** WHAT TO PRODUCE **
The answer must be the full data, restated word for word, with no pictures in it.

** AVAILABLE DATA **
────────────────────
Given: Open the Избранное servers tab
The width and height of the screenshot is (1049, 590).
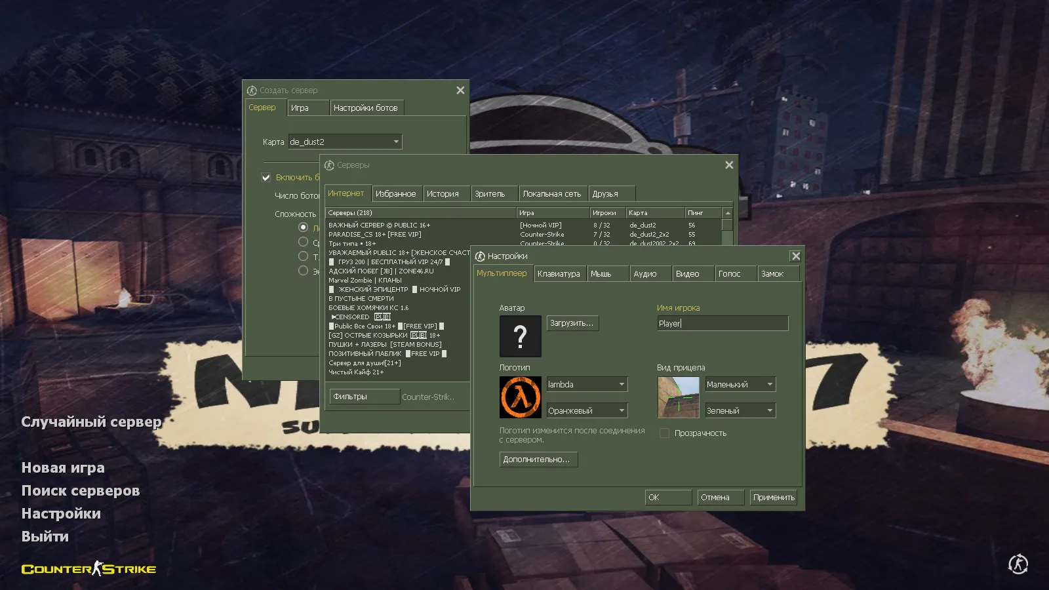Looking at the screenshot, I should coord(395,194).
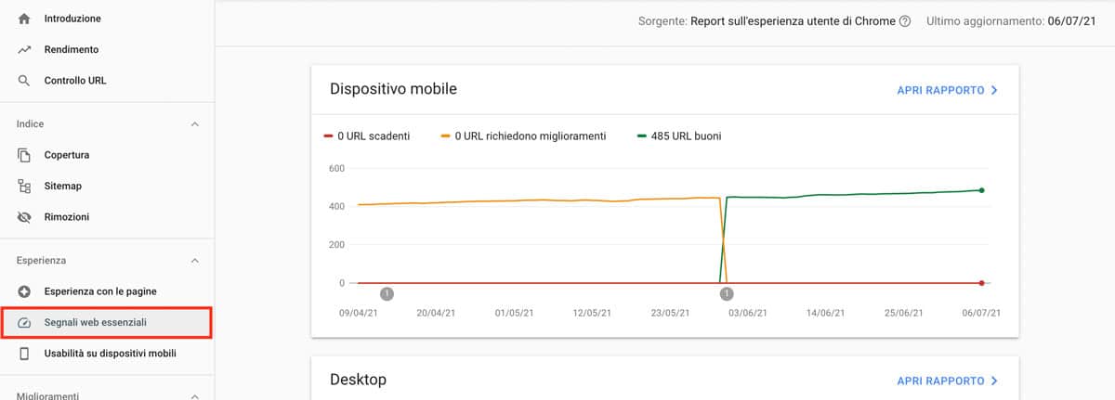The width and height of the screenshot is (1115, 400).
Task: Click the Segnali web essenziali gauge icon
Action: pyautogui.click(x=25, y=322)
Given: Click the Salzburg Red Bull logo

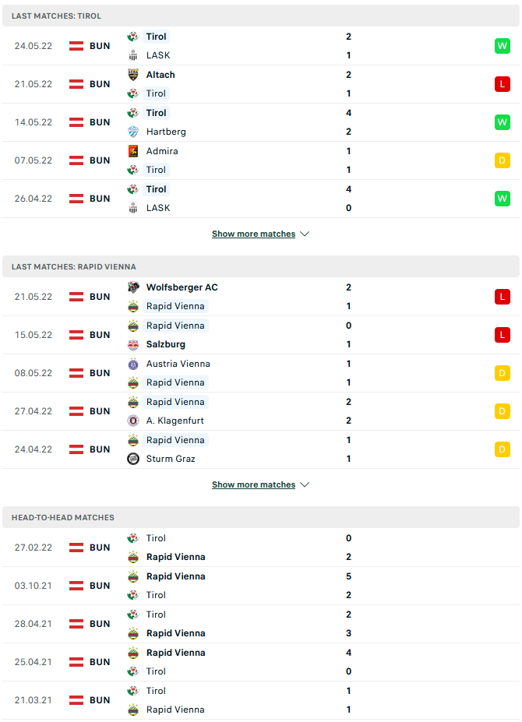Looking at the screenshot, I should [x=133, y=344].
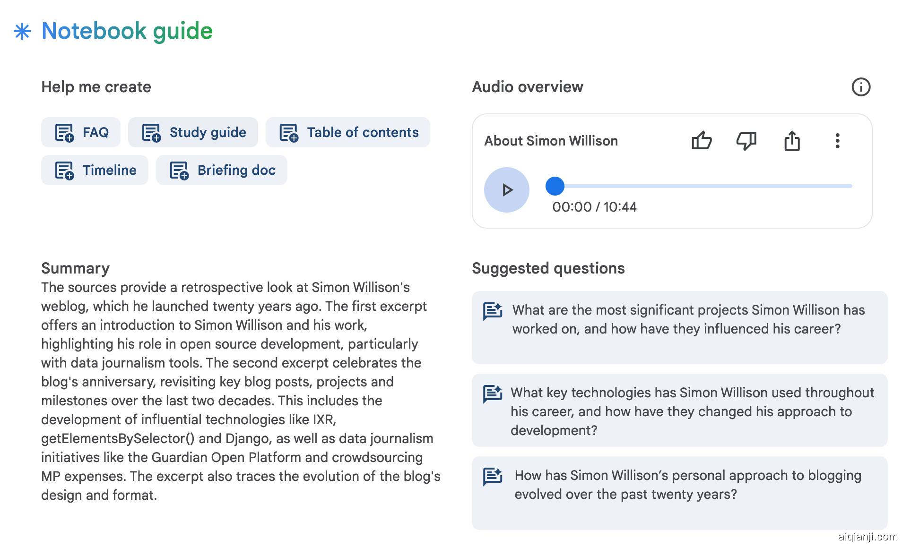The width and height of the screenshot is (902, 547).
Task: Click the Audio overview info icon
Action: click(860, 87)
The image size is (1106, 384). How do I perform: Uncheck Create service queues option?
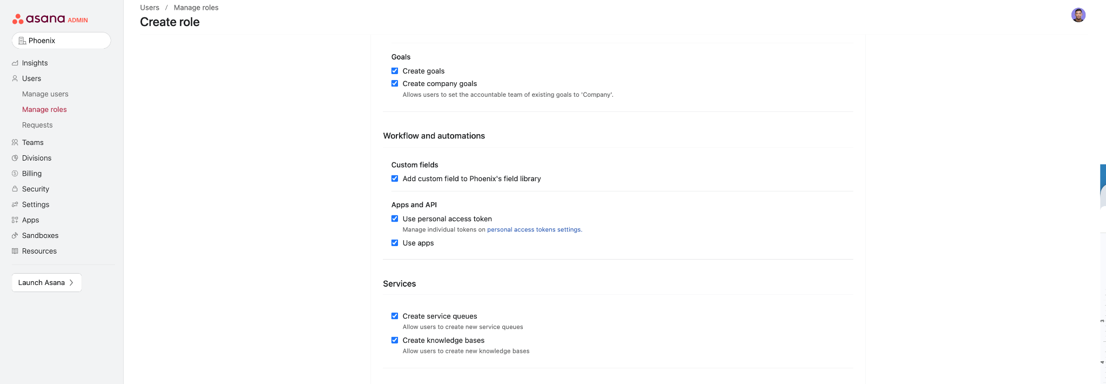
────────────────────
** RESPONSE AREA **
Given: Open the Избранное servers tab
The width and height of the screenshot is (1049, 590).
Looking at the screenshot, I should coord(395,194).
The width and height of the screenshot is (1115, 400).
Task: Click the Segnali web essenziali gauge icon
Action: pyautogui.click(x=25, y=322)
Given: Click the Salzburg Red Bull logo

Looking at the screenshot, I should [x=133, y=344].
The width and height of the screenshot is (902, 547).
Task: Click the Audio overview info icon
Action: click(860, 87)
The image size is (1106, 384). How do I perform: Uncheck Create service queues option?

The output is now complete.